Only two other starters and three reserves return from the championship team. Tony Parker, who had nice averages of 15.5 points and 5.3 assists last season, continues to handle the point guard duties, and hard-working defensive specialist, Bruce Bowen, will again hog-tie his small forward matchups. Among last year's reserves, explosive swingman Manu Ginobili, strong, tough four/five man Malik Rose and the amazingly fit 41-year old Kevin Willis are ready for whatever the team needs whenever Popovich calls.
The Spurs' first priority was to fill the shoes of retired center, David Robinson. They targeted Minnesota's 7-foot free agent Rasho Nesterovic, and Popovich traveled to Slovenia last summer and signed the five-year veteran. Nesterovic inched his game forward in each season, and last season, he played in 77 games averaging a career-high 11.2 points and 6.5 rebounds a game.
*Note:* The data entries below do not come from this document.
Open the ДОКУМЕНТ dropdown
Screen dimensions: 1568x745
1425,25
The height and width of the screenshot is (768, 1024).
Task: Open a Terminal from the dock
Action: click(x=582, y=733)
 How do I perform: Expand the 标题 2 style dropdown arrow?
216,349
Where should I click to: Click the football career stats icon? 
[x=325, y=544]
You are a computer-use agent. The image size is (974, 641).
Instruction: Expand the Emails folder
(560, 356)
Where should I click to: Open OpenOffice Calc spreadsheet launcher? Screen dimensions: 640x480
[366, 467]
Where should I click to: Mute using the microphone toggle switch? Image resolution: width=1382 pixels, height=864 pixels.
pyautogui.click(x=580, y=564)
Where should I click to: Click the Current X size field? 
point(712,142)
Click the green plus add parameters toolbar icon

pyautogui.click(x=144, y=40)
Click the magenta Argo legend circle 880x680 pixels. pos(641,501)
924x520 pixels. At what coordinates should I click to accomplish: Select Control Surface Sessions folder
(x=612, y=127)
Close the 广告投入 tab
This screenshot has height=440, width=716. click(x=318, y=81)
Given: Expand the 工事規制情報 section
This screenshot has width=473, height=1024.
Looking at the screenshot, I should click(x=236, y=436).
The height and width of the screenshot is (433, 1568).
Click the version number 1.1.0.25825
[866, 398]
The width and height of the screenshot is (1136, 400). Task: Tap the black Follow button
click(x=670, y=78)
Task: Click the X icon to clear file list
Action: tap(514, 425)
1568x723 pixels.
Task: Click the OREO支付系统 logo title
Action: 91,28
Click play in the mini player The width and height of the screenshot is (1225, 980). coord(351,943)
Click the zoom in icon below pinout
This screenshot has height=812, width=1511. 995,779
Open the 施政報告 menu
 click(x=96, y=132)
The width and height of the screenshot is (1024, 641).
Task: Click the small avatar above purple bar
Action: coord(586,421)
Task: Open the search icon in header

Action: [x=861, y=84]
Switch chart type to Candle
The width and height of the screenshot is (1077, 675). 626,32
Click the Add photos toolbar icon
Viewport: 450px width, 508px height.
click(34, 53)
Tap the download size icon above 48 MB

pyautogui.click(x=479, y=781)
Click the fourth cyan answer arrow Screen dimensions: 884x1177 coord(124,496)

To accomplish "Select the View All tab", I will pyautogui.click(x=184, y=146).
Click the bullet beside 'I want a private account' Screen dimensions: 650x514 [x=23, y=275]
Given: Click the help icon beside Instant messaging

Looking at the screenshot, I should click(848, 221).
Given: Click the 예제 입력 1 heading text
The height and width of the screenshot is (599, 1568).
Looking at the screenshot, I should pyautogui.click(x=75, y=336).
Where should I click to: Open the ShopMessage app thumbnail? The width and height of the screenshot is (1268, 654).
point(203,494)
Popovich is confident Nesterovic will score at least at that level for the Spurs. (Robinson averaged 8.9 points and 7.5 rebounds in 64 games in 2003.) Spurs coaches work daily to improve Nesterovic's team defense and rebounding, while Duncan provides quiet direction and encouragement. Nesterovic's basket defense is a key factor in the Spurs' quest to repeat.
Ginobili is ready and anxious to start at the two-guard spot vacated by Stephen Jackson (now with Atlanta). There's a general feeling among Spurs coaches that Ginobili is due for a breakout season and will become much more productive than the 7.6 points, two rebounds and two assists he registered per game as a rookie. He might also get minutes as a backup to Parker at the point.
Brazilian Alex Garcia is another point-guard prospect whom the Spurs might keep around for the future. He's 6-3, a very good defender and playmaker, but he lacks communication skills in English and a shooting touch from the perimeter.
Robert Horry has been the most impressive of the other new faces. Horry is running well, says that he's pain-free and can't believe how unselfish his new teammates are. "They actually keep telling me to shoot the ball," he said.
Popovich likes Horry's defense in particular. "He can defend four positions, and do it well," Popovich said.
Horry, with a history of making pressure shots everywhere he's played, also might be the heir apparent for Kerr's OK Corrall, hired-gun role. That wouldn't hurt the Spurs chances of hanging another championship banner, either.
Ron Mercer has surprised Spurs coaches with his ability to handle and pass, making them wonder if he might also be able to handle some backup point guard minutes. But Mercer is essentially a two guard who shoots well from the edges, a quality Popovich says he can't have too much of.
Hedo Turkoglu came into camp about 30 pounds overweight and a low level of confidence. The Spurs are trying to reverse those characteristics. So far, he's dropped most of the extra weight and is starting to play better.
Two players from Down Under, Sean Marks from New Zealand and Shane Heal, from Australia, are scuffling for the 12th roster spot. Both have skills.
I like a lot of things about this Spurs team. They practice hard -- Popovich makes certain of that. They work with purpose in everything they do, and there's good direction from the coaches. There's also a nice togetherness among the players, even though there are more new players than holdovers in the training camp.
Popovich and his coaches are fully aware that it often takes time for a team with so many new players to jell, but the Spurs have had few injuries in the preseason and are getting their game together quickly.
Team defense is the top priority. If the Spurs get it to last season's level -- third best in the league in both points allowed and opponents' field-goal percentage -- they may very well be celebrating on the Riverwalk again in June 2004.
Dr. Jack Ramsay, who coached the Portland Trail Blazers to the 1977 NBA title, is an NBA analyst for ESPN and a regular contributor to ESPN.com.